The latest edition of the quarterly survey asks about the success collision repairers have had when asking the Top 8 insurers for reimbursement for various refinishing procedures. It’s open until Jan. 31, and participants will receive a free copy of the results. All responses are confidential; data is published in the aggregate. Take it here.

About 37.5 percent of the 773 shops which responded to the October 2016 survey question reported that OEM documentation was the most effective way to be reimbursed by a carrier for “not-included” operations.

“I would also like to highlight our question asking what is most effective in ensuring you are compensated for ‘not-included’ items,” wrote Collision Advice CEO Mike Anderson, whose company conducted the survey in conjunction with CRASH Network. “Among the choices given, ‘Having OEM documentation’ was ranked as the most effective tool for negotiating with insurers … I think that’s a big message to the OEMs that the position statements they publish really do help our industry.”

Estimating services allowing shops to select the procedure ranked second at 28.5 percent.

Estimating service values generally refer to a “perfect world” situation of a shop performing the work on a new, undamaged vehicle with new, undamaged parts. As such, many legitimate procedures aren’t included in the labor times since the IPs have no way of knowing what’s needed on a particular repair order based on that vehicle’s individual crash damage.

SCRS updates Repair Planning Guide; free resource offers 1,000+ nonincluded procedures that might be overlooked

This point can be misunderstood by shops and insurers, and it’s important to check the P-pages to see what’s included and what needs to be added manually. Misunderstandings and disputes still occur, and based on the survey, it sounds like IPs could improve their value for repairers and save both shop and insurer clients time-wasting arguments by facilitating such additions.

“Friction and tension is waste,” Gerry Poirer of Farmers observed on a 2016 NACE scanning panel. (Thanks to Collision Hub’s video coverage for helping us with quotes.) “And it’s cost.”

Other types of documentation also facilitated the negotiations. Shops reported having reimbursement success when armed with dealership and aftermarket invoices.

Case study

McDonnell Group President Matthew McDonnell (perhaps best known for Big Sky Collision), said earlier this month that his accounts receivable posts a 90 percent success rate because he documents everything he requests from carriers.
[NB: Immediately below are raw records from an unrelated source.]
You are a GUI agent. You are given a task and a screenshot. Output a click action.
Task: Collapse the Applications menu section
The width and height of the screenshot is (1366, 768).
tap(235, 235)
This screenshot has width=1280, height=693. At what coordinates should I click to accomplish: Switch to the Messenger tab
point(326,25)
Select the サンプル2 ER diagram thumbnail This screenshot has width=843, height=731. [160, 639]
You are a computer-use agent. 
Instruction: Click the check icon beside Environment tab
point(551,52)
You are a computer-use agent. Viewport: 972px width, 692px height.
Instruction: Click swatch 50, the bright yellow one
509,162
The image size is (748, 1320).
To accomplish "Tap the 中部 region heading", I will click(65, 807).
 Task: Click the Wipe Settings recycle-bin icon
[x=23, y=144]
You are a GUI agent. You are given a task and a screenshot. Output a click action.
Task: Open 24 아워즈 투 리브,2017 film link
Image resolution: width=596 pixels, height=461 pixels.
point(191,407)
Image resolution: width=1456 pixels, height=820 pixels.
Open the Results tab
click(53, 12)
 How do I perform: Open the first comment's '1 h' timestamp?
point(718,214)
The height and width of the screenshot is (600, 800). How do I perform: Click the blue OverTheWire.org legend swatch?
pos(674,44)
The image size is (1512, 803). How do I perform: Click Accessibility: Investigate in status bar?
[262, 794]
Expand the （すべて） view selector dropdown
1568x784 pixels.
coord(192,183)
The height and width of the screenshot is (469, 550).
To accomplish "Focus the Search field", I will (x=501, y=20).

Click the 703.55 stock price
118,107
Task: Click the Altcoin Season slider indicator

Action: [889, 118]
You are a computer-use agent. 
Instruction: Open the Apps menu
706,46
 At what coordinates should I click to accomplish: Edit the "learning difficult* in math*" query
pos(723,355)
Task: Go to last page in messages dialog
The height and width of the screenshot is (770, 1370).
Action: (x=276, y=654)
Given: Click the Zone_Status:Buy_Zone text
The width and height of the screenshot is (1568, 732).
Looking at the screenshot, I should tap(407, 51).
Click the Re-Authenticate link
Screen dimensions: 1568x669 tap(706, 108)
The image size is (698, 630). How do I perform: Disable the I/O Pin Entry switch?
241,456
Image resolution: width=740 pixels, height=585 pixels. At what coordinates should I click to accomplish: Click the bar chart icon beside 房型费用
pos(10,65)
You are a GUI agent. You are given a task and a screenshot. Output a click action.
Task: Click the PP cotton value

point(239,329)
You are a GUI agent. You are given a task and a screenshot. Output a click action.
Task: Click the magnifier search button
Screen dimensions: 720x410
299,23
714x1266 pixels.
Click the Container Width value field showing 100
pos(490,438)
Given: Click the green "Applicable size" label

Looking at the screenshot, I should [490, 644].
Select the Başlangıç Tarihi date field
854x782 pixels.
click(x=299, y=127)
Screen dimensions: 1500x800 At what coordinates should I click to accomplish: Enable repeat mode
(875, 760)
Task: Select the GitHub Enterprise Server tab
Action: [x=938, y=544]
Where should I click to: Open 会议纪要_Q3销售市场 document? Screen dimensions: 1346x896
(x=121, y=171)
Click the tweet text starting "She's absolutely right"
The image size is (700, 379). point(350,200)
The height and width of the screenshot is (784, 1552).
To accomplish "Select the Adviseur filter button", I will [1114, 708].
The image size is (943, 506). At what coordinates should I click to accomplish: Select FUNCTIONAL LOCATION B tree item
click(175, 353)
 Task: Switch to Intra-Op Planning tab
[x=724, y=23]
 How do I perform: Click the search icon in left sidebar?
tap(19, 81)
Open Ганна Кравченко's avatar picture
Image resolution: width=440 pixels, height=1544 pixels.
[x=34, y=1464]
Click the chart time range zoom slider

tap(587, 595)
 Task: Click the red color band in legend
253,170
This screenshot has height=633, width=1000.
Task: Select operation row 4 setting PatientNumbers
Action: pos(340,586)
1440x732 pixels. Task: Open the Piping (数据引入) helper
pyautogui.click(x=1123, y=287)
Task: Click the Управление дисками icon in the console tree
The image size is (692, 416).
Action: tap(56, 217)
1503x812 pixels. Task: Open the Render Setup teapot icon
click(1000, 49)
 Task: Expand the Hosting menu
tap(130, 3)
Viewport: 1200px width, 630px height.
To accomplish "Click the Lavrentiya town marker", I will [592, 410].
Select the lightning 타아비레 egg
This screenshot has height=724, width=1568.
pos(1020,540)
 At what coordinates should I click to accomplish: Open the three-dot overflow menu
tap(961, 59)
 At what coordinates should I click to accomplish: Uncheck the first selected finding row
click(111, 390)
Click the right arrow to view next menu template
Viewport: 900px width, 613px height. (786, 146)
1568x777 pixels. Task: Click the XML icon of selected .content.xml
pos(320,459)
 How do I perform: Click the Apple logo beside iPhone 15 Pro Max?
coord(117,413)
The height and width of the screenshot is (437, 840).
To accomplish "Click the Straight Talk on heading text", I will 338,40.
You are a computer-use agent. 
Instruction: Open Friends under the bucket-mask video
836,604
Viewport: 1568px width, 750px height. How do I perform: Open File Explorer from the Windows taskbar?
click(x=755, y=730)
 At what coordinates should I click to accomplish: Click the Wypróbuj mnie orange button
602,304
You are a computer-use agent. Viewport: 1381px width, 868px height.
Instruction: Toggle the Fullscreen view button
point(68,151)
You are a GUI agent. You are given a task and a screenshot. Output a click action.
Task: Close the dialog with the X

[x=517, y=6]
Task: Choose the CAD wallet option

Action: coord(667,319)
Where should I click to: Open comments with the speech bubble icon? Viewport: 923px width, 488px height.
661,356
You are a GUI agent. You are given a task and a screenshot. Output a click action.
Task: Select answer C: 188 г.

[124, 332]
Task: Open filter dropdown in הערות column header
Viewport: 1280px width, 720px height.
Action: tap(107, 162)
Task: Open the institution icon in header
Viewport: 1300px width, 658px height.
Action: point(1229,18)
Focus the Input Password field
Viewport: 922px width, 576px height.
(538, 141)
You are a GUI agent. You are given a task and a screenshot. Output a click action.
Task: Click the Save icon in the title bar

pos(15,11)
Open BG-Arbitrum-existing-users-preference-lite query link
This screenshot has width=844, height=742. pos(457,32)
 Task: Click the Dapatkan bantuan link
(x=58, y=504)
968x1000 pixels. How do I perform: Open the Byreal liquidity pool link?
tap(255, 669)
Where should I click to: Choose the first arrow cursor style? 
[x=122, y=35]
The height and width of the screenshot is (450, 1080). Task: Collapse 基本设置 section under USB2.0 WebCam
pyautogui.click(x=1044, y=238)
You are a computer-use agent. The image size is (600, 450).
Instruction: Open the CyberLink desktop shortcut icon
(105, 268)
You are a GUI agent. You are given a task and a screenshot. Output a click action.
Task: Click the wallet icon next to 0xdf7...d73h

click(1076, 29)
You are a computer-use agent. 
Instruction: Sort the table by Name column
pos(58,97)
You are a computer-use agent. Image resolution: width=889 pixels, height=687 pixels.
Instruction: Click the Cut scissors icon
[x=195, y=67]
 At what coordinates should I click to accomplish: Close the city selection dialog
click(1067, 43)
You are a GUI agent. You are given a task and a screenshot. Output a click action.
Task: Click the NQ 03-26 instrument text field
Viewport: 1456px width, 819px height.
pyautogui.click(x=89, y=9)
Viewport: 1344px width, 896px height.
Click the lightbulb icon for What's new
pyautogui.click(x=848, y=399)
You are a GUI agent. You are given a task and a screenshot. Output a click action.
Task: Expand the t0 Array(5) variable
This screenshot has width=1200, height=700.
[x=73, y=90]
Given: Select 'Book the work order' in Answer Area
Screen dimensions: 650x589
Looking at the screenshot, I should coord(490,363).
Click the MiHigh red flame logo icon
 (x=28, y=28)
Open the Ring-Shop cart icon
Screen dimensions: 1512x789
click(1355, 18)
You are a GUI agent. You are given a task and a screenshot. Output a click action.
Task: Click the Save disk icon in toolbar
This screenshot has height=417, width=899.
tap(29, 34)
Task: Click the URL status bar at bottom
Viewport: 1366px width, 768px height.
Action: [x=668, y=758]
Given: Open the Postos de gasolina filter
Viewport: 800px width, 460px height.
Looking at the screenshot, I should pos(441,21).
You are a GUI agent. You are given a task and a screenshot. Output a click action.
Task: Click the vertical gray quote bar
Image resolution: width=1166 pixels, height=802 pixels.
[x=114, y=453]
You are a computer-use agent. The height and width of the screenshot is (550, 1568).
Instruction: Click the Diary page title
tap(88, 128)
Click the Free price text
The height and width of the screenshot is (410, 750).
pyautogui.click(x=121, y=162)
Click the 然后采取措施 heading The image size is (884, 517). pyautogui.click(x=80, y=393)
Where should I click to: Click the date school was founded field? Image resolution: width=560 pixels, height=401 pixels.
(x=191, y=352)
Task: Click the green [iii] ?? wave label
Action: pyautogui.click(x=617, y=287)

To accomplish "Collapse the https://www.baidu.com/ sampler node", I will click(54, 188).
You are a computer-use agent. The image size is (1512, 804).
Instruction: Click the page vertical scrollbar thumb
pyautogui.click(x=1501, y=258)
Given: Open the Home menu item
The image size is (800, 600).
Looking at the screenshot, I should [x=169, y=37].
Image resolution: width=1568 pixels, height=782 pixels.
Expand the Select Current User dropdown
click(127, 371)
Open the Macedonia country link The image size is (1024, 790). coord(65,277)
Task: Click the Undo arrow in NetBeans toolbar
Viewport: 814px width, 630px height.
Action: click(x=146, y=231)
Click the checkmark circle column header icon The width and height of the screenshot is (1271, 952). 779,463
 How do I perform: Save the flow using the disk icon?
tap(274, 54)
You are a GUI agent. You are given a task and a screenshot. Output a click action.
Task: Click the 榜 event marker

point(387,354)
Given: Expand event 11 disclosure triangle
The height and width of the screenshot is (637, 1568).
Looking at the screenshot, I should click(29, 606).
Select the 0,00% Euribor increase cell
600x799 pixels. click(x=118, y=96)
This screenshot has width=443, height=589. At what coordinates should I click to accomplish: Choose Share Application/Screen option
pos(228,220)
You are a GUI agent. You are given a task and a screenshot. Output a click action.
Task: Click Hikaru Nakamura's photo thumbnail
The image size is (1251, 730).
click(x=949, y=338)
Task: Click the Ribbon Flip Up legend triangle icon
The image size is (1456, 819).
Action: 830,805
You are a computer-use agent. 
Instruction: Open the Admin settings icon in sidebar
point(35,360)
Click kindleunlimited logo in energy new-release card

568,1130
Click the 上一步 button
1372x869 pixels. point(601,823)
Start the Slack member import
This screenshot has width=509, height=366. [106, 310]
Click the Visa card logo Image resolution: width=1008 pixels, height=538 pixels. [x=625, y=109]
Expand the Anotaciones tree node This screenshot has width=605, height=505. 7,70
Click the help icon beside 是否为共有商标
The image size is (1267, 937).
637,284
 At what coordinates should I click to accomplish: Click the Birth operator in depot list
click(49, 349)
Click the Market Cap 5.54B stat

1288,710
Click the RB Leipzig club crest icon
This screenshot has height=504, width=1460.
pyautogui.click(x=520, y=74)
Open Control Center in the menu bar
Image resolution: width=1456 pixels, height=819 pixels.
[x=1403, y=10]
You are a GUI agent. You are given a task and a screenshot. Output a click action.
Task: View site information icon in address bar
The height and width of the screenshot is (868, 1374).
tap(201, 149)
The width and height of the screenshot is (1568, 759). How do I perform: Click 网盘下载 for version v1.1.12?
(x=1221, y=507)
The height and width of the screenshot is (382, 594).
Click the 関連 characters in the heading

McDonnell said he learned the importance of documentation from Anderson, and his three-shop Montana MSO places a tremendous importance on it.

At a Collision Industry Conference on scanning shortly afterward, McDonnell described his shops’s mantra as “‘If it’s not documented, it didn’t happen.'”

He said USAA has praised him for being the most accurate shop in the area, and Chubb asked him to be a DRP shop on the basis of his estimates.

“200-line estimates happen all the time,” McDonnell said, but “I just write what’s fair.” Everything is backed up with justification — p-pages, OEM instructions, etc. — and he said that sometimes the shop will spend four hours on documentation.

With that paper trail, “they pay it,” he said.

“I don’t think adjustors are dumb. … I don’t think my people are dumb,” McDonnell said. He said some insurers might not be spending enough on training adjusters, however.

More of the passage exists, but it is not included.